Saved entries

------

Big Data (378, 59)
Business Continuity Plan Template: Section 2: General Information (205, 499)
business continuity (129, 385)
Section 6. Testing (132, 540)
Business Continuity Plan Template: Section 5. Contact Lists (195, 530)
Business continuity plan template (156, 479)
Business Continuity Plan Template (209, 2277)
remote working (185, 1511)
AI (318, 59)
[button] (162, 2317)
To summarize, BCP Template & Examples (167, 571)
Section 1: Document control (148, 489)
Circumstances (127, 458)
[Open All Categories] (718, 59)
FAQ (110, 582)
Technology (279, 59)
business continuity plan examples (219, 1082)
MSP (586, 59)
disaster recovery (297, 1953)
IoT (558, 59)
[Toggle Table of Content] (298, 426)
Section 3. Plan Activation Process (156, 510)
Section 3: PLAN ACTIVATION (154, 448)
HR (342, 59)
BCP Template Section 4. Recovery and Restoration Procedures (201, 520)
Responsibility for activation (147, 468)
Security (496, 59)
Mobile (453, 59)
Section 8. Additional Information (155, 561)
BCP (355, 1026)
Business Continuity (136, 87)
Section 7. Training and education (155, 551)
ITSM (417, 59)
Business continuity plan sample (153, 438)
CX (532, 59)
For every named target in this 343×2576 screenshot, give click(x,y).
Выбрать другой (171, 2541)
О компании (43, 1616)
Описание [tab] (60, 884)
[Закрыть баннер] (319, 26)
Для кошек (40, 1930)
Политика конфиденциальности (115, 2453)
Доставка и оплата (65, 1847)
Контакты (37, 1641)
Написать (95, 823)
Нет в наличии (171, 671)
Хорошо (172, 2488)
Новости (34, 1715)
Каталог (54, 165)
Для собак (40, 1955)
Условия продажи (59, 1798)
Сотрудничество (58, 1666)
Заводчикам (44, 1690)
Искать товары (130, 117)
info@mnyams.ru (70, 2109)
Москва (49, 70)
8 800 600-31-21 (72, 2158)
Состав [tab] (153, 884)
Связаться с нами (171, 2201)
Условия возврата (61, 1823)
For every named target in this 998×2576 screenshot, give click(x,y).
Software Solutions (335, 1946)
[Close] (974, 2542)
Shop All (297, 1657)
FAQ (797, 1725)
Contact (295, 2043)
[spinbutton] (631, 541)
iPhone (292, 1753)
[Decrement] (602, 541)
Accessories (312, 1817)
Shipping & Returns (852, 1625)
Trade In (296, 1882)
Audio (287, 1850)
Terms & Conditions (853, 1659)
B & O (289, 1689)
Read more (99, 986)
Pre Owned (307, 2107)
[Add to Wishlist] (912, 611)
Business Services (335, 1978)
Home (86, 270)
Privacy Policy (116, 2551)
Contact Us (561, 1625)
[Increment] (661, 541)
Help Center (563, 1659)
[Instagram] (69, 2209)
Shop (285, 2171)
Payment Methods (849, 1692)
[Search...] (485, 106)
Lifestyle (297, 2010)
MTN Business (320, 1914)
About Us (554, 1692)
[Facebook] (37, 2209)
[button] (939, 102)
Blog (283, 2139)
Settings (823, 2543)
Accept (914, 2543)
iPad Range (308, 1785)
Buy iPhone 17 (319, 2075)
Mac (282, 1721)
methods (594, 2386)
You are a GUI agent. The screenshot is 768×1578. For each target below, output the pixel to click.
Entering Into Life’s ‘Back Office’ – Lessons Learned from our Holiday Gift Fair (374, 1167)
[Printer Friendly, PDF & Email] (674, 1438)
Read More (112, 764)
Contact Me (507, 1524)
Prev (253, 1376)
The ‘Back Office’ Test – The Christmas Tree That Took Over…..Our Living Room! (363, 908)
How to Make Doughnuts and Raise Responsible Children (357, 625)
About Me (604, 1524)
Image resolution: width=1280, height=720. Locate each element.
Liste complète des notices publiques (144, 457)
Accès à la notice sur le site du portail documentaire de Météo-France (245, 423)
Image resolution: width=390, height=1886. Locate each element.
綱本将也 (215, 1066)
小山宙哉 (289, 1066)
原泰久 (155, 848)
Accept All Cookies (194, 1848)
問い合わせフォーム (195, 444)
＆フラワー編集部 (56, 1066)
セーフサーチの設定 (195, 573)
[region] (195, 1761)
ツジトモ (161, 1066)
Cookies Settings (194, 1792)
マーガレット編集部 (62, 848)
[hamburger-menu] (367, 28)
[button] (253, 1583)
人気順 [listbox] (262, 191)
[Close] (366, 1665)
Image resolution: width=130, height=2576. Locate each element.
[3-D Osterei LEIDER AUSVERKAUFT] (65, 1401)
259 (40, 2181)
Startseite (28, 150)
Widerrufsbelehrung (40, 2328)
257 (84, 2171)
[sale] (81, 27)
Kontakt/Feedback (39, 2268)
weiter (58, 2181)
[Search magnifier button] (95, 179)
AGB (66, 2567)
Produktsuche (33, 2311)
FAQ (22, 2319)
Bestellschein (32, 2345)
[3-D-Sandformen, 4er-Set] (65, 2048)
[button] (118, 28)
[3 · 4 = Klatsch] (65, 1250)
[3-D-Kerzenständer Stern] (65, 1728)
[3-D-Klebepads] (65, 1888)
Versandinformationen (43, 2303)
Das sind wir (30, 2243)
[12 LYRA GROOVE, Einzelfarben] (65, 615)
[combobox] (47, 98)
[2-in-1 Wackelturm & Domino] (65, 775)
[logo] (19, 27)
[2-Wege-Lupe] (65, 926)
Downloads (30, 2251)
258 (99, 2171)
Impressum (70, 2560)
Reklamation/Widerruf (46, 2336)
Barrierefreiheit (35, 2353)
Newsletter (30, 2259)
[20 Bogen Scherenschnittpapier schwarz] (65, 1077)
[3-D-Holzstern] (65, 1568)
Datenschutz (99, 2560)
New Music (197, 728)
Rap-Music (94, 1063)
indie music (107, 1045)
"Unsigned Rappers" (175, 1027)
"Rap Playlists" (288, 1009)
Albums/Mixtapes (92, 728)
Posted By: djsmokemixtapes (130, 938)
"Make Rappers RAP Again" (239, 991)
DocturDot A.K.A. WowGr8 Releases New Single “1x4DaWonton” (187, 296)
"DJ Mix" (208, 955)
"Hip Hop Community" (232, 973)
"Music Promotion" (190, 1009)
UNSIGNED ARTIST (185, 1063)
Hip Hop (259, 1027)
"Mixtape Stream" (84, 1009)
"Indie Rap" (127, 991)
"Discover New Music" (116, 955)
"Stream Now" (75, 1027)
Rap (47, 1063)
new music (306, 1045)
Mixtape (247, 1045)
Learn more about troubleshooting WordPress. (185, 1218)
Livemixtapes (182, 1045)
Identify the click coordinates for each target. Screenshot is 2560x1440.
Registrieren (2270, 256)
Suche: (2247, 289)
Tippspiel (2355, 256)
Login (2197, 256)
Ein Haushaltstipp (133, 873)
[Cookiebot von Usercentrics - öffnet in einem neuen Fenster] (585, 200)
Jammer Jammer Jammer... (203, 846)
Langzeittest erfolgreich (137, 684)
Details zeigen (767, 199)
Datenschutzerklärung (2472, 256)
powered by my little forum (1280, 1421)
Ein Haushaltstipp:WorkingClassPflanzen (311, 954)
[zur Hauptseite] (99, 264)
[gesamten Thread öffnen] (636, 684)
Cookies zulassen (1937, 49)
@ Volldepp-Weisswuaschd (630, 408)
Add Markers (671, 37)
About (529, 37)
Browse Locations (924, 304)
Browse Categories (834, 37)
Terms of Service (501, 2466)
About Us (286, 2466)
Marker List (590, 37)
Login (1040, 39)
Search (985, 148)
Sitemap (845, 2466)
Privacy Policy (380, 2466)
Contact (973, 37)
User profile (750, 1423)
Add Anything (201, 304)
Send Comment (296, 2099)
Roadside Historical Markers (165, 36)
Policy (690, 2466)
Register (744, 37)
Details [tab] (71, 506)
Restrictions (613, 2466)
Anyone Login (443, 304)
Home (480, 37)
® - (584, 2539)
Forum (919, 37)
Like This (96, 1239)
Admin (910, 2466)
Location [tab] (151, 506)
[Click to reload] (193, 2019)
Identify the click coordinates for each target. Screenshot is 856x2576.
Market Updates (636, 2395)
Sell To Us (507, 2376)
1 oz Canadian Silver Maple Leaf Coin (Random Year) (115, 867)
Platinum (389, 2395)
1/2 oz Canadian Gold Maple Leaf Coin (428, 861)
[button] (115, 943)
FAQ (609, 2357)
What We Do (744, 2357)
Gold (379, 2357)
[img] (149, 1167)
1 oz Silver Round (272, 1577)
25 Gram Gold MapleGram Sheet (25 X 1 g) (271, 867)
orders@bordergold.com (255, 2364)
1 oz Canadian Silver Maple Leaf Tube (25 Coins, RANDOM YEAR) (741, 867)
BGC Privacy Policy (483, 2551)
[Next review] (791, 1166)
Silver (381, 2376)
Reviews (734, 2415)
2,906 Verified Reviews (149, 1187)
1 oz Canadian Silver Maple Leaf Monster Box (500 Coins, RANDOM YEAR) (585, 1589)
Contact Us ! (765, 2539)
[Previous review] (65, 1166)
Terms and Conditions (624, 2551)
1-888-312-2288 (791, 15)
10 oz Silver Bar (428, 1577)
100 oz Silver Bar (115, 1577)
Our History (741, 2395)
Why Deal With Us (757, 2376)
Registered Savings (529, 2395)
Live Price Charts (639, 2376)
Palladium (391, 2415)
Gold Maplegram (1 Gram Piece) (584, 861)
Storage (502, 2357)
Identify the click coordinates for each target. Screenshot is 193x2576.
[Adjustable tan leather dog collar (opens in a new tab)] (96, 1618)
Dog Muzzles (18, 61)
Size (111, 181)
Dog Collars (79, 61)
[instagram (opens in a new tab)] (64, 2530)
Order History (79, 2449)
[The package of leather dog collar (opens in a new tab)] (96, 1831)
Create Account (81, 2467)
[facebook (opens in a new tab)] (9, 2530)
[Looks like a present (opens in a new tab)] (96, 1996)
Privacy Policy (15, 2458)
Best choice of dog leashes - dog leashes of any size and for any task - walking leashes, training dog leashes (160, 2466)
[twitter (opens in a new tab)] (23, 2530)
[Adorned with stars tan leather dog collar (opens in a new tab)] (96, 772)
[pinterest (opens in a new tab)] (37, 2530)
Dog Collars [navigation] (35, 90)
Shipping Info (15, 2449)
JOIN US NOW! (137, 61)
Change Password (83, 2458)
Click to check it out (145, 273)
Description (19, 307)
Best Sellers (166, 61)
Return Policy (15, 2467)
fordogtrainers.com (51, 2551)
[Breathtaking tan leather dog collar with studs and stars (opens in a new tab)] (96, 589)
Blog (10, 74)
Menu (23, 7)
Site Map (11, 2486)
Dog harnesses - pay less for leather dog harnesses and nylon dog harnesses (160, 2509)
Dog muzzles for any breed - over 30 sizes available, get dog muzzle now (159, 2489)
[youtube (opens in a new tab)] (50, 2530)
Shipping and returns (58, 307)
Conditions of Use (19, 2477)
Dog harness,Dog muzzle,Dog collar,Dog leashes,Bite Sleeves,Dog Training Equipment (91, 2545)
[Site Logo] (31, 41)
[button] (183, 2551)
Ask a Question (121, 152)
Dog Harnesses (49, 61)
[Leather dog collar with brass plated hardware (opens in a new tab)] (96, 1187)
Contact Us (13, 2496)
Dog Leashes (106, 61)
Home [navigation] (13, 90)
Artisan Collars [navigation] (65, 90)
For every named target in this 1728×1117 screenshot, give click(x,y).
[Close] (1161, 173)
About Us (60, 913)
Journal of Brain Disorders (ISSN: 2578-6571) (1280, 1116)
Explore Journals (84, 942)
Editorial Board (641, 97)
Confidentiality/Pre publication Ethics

------

*Your objective*:
Word for word, restate the lines of the data above that fall between the line holding "About Us (554, 1692)" and the line holding "[Close] (366, 1665)", inclusive, and no other lines.

*Exercise result*:
About Us (554, 1692)
[Facebook] (37, 2209)
[button] (939, 102)
Blog (283, 2139)
Settings (823, 2543)
Accept (914, 2543)
iPad Range (308, 1785)
Buy iPhone 17 (319, 2075)
Mac (282, 1721)
methods (594, 2386)
You are a GUI agent. The screenshot is 768×1578. For each target below, output the pixel to click.
Entering Into Life’s ‘Back Office’ – Lessons Learned from our Holiday Gift Fair (374, 1167)
[Printer Friendly, PDF & Email] (674, 1438)
Read More (112, 764)
Contact Me (507, 1524)
Prev (253, 1376)
The ‘Back Office’ Test – The Christmas Tree That Took Over…..Our Living Room! (363, 908)
How to Make Doughnuts and Raise Responsible Children (357, 625)
About Me (604, 1524)
Image resolution: width=1280, height=720. Locate each element.
Liste complète des notices publiques (144, 457)
Accès à la notice sur le site du portail documentaire de Météo-France (245, 423)
Image resolution: width=390, height=1886. Locate each element.
綱本将也 (215, 1066)
小山宙哉 (289, 1066)
原泰久 (155, 848)
Accept All Cookies (194, 1848)
問い合わせフォーム (195, 444)
＆フラワー編集部 (56, 1066)
セーフサーチの設定 (195, 573)
[region] (195, 1761)
ツジトモ (161, 1066)
Cookies Settings (194, 1792)
マーガレット編集部 (62, 848)
[hamburger-menu] (367, 28)
[button] (253, 1583)
人気順 [listbox] (262, 191)
[Close] (366, 1665)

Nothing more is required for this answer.